To protect his own grounds, store, office, bark-shed and workmen’s homes, Col. Edwards had an embankment made just West of the small stream running through his yard, thus forcing a great body of water to remain in its channel instead of spreading out across the turnpike and broad lawns North of it, but increasing the height and depth of the torrent during the freshet of August, 1856, though the dam itself was so firmly fixed at both ends in solid rock, with stone bottom, that no force of water could move it.

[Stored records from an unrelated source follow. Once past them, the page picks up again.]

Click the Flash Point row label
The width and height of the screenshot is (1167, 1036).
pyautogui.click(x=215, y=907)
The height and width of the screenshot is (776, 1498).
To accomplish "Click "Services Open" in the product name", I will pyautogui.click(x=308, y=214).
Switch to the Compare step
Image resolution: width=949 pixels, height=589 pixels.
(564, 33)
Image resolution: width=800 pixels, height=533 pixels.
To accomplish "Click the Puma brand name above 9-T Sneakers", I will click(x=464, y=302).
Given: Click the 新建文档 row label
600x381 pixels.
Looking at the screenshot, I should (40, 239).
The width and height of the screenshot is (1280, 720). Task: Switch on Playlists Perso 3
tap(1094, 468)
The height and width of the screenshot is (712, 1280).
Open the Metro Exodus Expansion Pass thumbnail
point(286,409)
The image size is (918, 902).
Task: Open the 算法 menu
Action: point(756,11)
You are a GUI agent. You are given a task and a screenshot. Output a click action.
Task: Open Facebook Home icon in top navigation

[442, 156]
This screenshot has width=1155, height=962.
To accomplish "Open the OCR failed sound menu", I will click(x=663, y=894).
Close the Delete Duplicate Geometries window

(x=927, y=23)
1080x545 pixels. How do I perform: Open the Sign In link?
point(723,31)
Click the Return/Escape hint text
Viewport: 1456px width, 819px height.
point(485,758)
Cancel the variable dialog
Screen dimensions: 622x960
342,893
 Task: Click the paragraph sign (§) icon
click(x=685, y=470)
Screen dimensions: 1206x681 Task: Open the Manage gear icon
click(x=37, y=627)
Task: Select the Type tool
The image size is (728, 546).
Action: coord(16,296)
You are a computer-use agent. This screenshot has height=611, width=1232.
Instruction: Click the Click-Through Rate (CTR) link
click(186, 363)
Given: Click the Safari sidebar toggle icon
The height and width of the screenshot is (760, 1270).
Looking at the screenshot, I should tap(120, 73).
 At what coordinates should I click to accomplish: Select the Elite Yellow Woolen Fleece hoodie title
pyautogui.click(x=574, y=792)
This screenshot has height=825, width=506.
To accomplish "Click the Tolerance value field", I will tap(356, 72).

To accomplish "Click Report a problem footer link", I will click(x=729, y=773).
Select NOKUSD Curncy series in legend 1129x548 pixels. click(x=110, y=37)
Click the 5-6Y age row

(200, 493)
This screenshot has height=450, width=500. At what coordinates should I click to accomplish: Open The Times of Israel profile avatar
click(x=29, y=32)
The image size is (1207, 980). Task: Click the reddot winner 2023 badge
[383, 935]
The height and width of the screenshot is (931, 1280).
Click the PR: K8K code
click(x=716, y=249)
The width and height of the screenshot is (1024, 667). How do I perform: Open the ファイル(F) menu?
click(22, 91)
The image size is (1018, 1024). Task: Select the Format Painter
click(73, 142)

It was soon discovered that the vats in the upper yard of the tannery wore (sic) slowly rising, with their contents of liquor and hundreds of sides of leather just ready to be taken out dried, oiled, and rolled, showing that the flood had undermined the dock made of heavy logs firmly ironed together and filled in the spaces with rock. So men went into the building, having ropes about their waists, the other ends of which were held by sturdy fellows who could be trusted, and the leather was hauled out and carried back more than a hundred feet to high hard ground. Within an hour the alarm was given that the flood had cut into this place of safety and the stuff was again in danger, whereupon eager hands went for it and worked as strong men do in an emergency but were soon called off by wise and watchful owner, who saw that lives were in peril. A great pile of leather, which had been rescued by desperate effort and carried to a supposedly safe distance, was in a whirlpool formed by the water’s cutting more than a hundred feed across and thirty feet deep into a gravel bank which had been packed for generations by loaded wagons; some sides of that leather were afterward found in Gilboa, over twenty miles away.

The liquor, costing $800, was made from the last large quantity of bark ever peeled in the old Catskills. Peters & Griffin had stripped 800 cords during the previous Summer, and in the Winter ten or more teams had hauled the wood from Eastkill to Hunter. They left the latter town before daylight, shoveled through drifts both going and coming, the drivers and one of the owners, who went with them every day, holding each load in turn past sidling places where otherwise it would have tipped over; eating a frozen lunch, and getting back to Hunter after dark, unloading, putting out the teams, swallowing a hot supper, rubbing down and feeding their horses, then turning into bed to sleep till time to be off again next morning. What wouldn’t millionaire dyspeptics give for such appetites, digestion and sleep as those drivers enjoyed—and then, what fun they had!

The owners of the leather were Corse & Pratt, the latter of whom, five years later, raised a regiment, went to the Civil War and gave his fore for his country. His father, Col. Zadock Pratt, who had retired from business long before, after exhausting the bark near the village which still bears his name, was sent up from New York to look over the ground and decide whether enough bark was left in the Catskill to justify the rebuilding of the tannery, a structure 390 ft. long, two-thirds of which had gone downstream in the late devastation. He gave his opinion in the negative, so temporary machinery was put under sheds, the leather was tanned, finished and sent to Corse & Pratt in the city, and so ended the tanning industry in Hunter.